One of the final two sacraments was for the laity (Marriage) and the other (Holy Orders) for those becoming priests who were then capable of performing the sacrement of Eucharist changing bread and wine into the real Body and Blood of Jesus for Eucharistic communion. After AD 1139, the Church decreed that priests could not marry, thereby circumventing inheritance disputes within the Church and its properties.

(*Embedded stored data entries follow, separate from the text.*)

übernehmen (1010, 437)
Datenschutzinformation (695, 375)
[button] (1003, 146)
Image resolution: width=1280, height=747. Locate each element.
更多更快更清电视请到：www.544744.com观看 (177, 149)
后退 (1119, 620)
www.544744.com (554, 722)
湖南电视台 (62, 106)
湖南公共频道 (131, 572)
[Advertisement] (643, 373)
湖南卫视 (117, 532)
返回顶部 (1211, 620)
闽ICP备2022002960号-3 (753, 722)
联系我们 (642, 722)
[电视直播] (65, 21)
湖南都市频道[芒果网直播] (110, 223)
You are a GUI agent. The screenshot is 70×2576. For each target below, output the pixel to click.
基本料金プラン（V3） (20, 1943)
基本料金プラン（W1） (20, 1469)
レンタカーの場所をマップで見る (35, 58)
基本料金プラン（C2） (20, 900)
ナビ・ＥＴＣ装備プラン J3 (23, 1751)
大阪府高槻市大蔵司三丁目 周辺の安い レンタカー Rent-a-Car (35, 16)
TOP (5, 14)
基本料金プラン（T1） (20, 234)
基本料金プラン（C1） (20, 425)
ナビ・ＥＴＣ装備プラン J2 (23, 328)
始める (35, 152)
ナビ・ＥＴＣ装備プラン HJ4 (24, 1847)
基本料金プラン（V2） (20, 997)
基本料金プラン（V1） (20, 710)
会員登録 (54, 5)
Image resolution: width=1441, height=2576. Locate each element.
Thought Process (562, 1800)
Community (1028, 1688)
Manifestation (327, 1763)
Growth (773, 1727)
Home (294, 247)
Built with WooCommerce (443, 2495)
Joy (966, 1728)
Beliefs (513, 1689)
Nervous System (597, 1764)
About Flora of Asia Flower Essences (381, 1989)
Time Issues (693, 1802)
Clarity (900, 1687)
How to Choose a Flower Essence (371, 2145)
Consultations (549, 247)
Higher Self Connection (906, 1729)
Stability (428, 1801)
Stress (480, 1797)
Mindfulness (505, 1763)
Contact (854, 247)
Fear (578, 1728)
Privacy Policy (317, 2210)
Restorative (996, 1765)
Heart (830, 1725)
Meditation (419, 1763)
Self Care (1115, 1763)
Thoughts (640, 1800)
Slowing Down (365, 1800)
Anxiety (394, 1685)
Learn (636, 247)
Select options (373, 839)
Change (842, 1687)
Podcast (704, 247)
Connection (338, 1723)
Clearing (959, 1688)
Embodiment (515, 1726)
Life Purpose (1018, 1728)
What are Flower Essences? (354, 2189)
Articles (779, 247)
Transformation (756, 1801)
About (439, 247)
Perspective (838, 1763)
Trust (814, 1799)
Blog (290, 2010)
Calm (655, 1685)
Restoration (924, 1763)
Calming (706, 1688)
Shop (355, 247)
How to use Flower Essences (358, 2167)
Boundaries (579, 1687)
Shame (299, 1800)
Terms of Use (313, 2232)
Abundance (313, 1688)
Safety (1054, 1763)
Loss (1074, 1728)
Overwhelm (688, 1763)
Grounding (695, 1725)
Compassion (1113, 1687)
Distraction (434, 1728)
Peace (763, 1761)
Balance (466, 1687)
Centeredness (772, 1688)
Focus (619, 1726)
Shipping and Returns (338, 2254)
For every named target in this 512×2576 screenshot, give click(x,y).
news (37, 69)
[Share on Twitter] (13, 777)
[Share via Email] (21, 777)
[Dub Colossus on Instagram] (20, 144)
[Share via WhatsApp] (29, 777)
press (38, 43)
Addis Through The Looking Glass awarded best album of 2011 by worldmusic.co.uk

Salvation should have been accessible for all sixteenth-century Roman Catholics as long as they received these sacraments and did good works. However, as in the case of Henry IV, death might be sudden, leaving serious or, as they were called, mortal sins unconfessed. If you died with unconfessed mortal sins (for example murder or robbery), you certainly wound up in Hell for eternity. Gods judgement upon your death with unconfessed venial (lesser) sins sent you to Purgatory, the Third Place as Luther called it.
Purgatory was not an eternal abode, but a place where your soul spent an unknown period of time, undergoing a purging of venial sins such as theft, lying or some minor moral offence. Such purgation through fire could last anywhere from a day to the end of the world, and God never gave clues as to how long a soul would stay in Purgatory. The existence of Purgatory became carefully defined through the authority of thirteenth-century Roman Catholic theologians such as Thomas Aquinas. At the Council of Florence (1439), the Roman Catholic Church decreed Purgatory, and believers saw it as a densely populated place which was nearly impossible to avoid.